A Constituição Federal e o Estatuto da Criança e do Adolescente garantem: somos todos - família, Estado, escola e sociedade - responsáveis pelo cuidado com as crianças. Como segundo principal espaço de convivência infantil, logo após a própria casa, a escola tem papel decisivo na prevenção da epidemia de obesidade num país onde uma em cada três crianças de 5 a 9 anos está acima do peso, segundo dados do Instituto Brasileiro de Geografia e Estatística (IBGE). Para a advogada Ekaterine Karageorgiadis, do Instituto Alana, dedicado às causas da infância, as escolas têm que se preocupar com este tema.

“Os educadores precisam ter um olhar sensível para crianças e adolescentes que apresentem sinais ou sintomas de sobrepeso, obesidade e outros distúrbios alimentares”, diz ela, que integra o Conselho Nacional de Segurança Alimentar e Nutricional (Consea).
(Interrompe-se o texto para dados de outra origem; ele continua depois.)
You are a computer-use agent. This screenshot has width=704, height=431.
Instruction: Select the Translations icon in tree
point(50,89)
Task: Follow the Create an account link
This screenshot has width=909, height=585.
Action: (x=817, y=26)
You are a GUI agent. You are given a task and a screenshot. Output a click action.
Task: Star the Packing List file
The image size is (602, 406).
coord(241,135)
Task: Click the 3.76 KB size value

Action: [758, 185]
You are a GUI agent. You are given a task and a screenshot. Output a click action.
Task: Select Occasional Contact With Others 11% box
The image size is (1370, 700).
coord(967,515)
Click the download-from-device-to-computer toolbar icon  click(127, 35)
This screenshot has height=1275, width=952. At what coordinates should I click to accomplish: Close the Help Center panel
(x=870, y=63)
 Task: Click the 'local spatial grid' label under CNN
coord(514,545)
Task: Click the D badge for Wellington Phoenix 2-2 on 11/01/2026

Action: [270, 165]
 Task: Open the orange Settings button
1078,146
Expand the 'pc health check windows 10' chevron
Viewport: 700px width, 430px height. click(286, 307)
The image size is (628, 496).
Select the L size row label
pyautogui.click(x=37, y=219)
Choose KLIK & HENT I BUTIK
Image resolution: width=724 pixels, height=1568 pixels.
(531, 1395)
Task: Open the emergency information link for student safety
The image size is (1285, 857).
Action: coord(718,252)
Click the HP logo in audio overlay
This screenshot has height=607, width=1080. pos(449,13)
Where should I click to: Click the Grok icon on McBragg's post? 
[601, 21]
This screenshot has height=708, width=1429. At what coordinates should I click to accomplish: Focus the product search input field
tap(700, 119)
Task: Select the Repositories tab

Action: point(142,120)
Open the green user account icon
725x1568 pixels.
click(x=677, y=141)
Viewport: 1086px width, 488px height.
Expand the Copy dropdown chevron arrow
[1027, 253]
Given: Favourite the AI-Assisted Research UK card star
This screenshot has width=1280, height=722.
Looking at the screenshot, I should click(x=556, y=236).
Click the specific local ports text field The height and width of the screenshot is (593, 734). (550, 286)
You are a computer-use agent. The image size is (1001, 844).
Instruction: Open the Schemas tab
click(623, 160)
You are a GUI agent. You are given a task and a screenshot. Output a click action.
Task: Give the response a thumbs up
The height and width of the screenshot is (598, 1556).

Por isso, o primeiro ponto para o qual ela chama a atenção é o grande número de ações publicitárias dentro das escolas, algumas diretas e outras menos explícitas: “O espaço escolar deve ser livre de publicidade, seja na cantina, seja em feiras ou visitas de empresas em que os alunos recebem brindes ou são estimulados a comprar algum tipo de produto”. Essa recomendação do Ministério da Educação foi enviada a todas as secretarias municipais e estaduais de Educação depois da publicação da Resolução 163 de 2014 do Conselho Nacional dos Direitos da Criança e do Adolescente (Conanda). De acordo com a advogada, a escola deve proteger as crianças dos abusos da propaganda, quando se aproveita do julgamento ainda deficiente nesse estágio de desenvolvimento: “A indústria coloca a culpa no indivíduo, mas o estimula excessivamente para que consuma mais do que precisa”.

Ainda em relação à alimentação, as escolas também podem contribuir para ações de educação alimentar e nutricional sem que isso tenha que fazer parte de um currículo formal: “Não precisa haver uma aula de nutrição, mas esses valores podem ser passados através de outras práticas, como cuidado com os produtos à venda na cantina e uso de hortas e refeitórios como espaços educativos”.

Outro aspecto que merece a atenção das redes de ensino pública e privada é a prática de atividade física também fora do horário das aulas de Educação Física. “No Instituto Alana, recebemos muitas denúncias de que as crianças são impedidas de correr nos recreios. Elas precisam brincar, correr, pular. Para isso, são necessários espaços adequados, como as caixas de areias para crianças pequenas e quadras poliesportivas para os maiores”.

Para a advogada, uma abordagem transdisciplinar pode contribuir para que esse desafio seja superado: “Diante da carga horária obrigatória, é um desafio ampliar a Educação Física sem prejudicar as outras disciplinas. É preciso pensar, então, em aulas em que as crianças trabalhem os conteúdos se movimentando mais - por exemplo, levando a aula de Matemática para o pátio”.